特に、今年の10月はあらゆるものの値上げが相次ぎ、消費者の財布のヒモが固くなっているタイミングですので、他店舗との比較だけでなく、同業他社の売上の推移との比較も行う必要があるかもしれません」
魁力屋は、以下の通り、本件を受けて再発防止策に取り組む姿勢を示している。
「今回の事態を厳粛に受け止め、二度とこのような事態を発生させないよう、直ちに再発防止策の策定に着手いたします」
「従業員のコンプライアンス教育のあり方を根本から見直し、全社を挙げて信頼回復に努めてまいる所存です」
再発防止策や、コンプライアンス教育の改善策を策定するのにかかる費用は、損害賠償の範囲に含まれるか。

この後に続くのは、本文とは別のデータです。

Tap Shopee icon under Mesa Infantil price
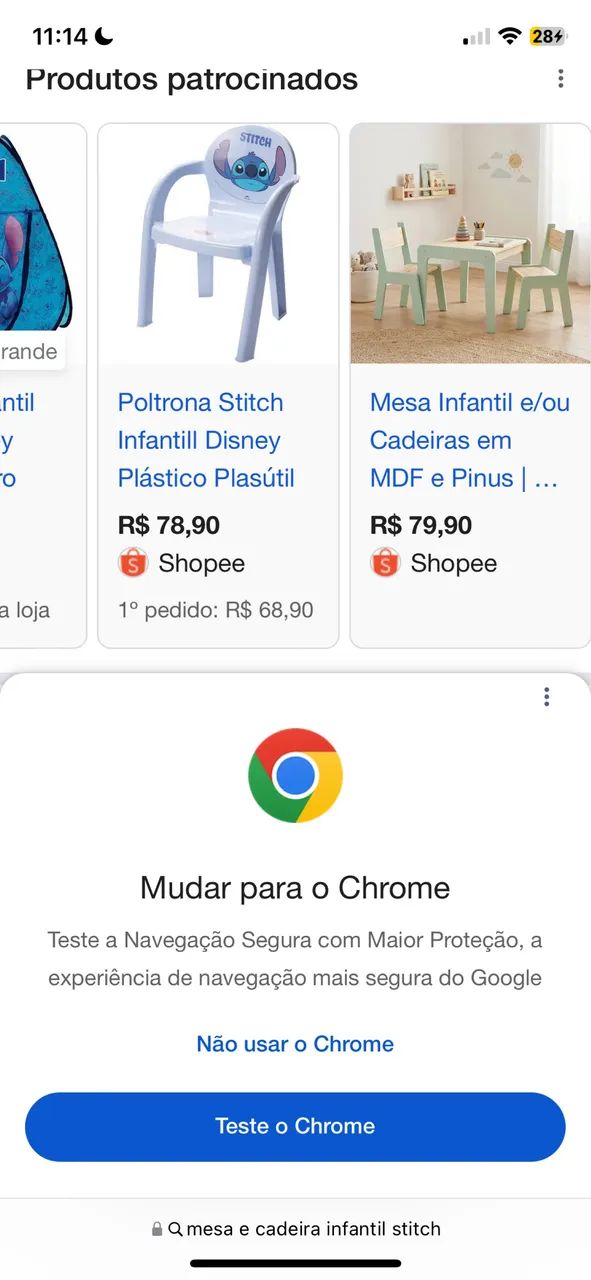 pos(385,563)
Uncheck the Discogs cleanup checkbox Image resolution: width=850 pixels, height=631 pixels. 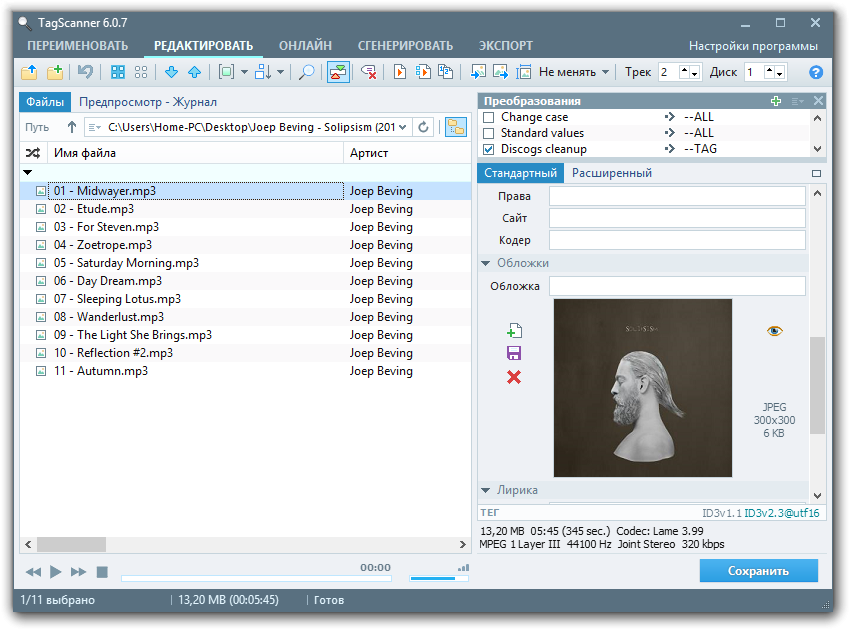point(489,149)
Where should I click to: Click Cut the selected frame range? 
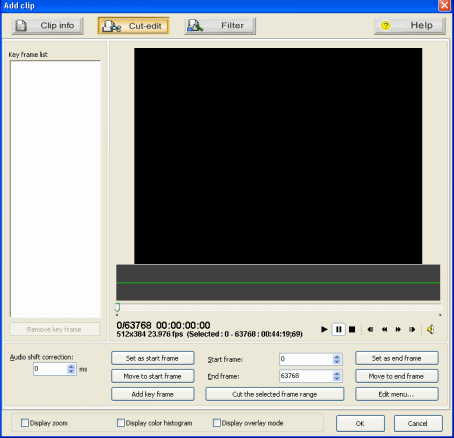coord(275,394)
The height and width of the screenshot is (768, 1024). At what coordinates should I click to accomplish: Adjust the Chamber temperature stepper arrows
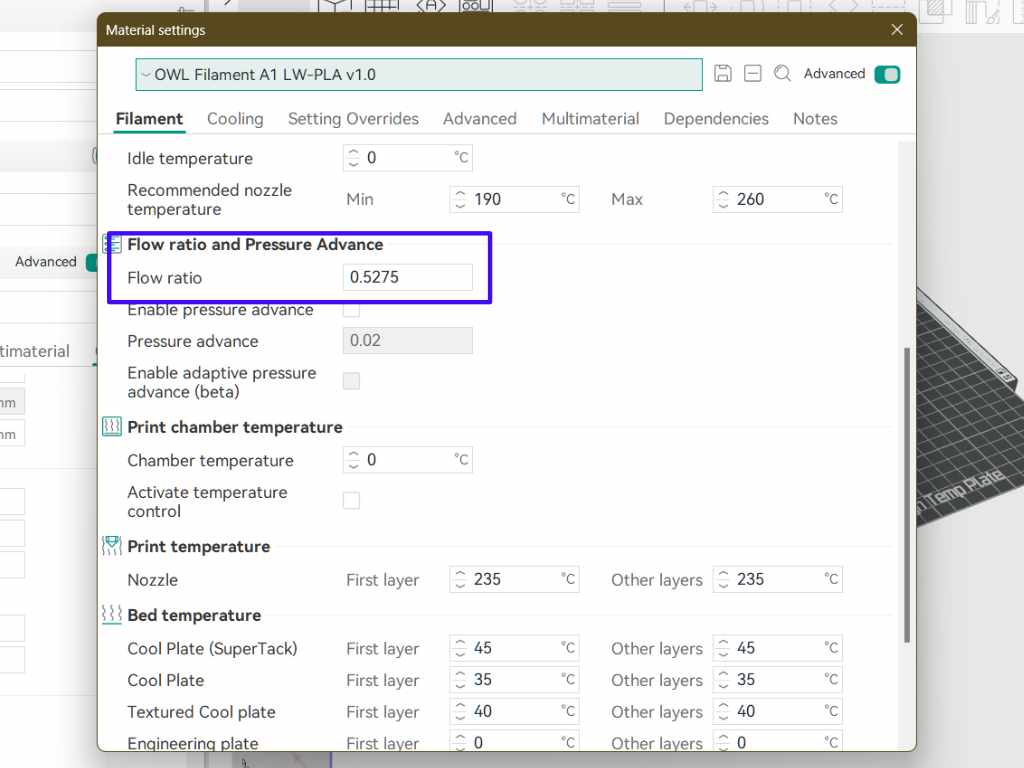pyautogui.click(x=353, y=461)
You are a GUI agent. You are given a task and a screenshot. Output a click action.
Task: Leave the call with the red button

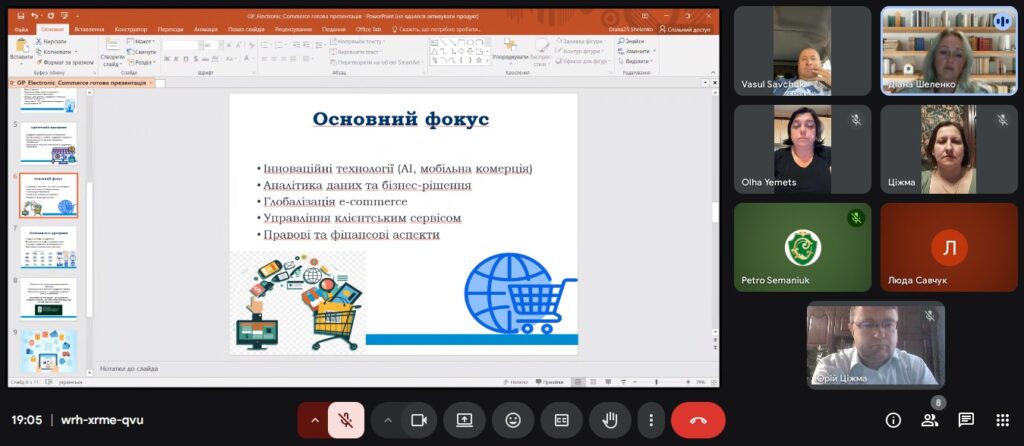point(698,420)
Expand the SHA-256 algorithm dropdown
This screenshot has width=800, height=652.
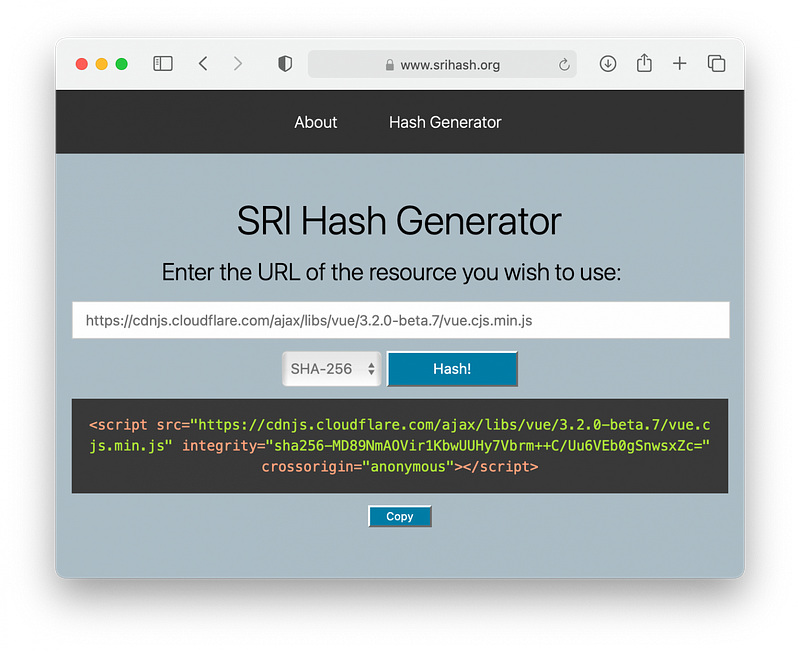(x=332, y=369)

荒川弁護士は、「今回の事件がきっかけで発生する費用であることは明らか」としつつも、損害賠償の対象とならないと説明する。
荒川弁護士:「再発防止策は、本件によって発生した損害というより、会社が運営する店舗の衛生管理をさらに強化するためのものです。
衛生管理の体制を整えることは本来的な業務の一環であり、本件のようなバイトテロの事件はあくまでもきっかけとなった出来事にすぎないと考えられます。

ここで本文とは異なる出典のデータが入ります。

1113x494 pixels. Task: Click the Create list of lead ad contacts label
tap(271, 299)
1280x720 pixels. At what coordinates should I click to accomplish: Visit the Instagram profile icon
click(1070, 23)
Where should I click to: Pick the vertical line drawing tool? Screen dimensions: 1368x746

したがって、『通常発生すべき損害』にあたるとは評価し難いといわざるを得ません」
今回の件に関わったアルバイト従業員らは軽い悪ふざけ、遊びのつもりで行ったのかもしれない。しかし、ここまで検討してきた通り、現実には「バイトテロ」には民事上、重い法的責任が生じ得る。
また、本件では詳しく触れなかったが、刑法上も「信用毀損罪」(刑法233条前段、3年以下の拘禁刑または50万円以下の罰金)、「威力業務妨害罪」(同234条、3年以下の拘禁刑または50万円以下の罰金)として処罰される可能性がある。なお、事情によっては「器物損壊罪」(同261条、3年以下の拘禁刑または30万円以下の罰金もしくは科料)にも問われ得る。
さらに、一部始終を録画した動画が拡散すればそれらを消去することは事実上無理であり、「デジタルタトゥー」になり、人生を棒に振る可能性も否定できない。
そうであるにもかかわらず、バイトテロの炎上が繰り返されてきた理由としては、当人らが、実行した場合に生じる不利益が明確にイメージできていない可能性が考えられる。
企業側には「再発防止策」の一環として、逸脱行為を行った場合に問われることになる法的責任や不利益の具体的内容の詳細にも踏み込んだ従業員教育までが、求められているのかもしれない。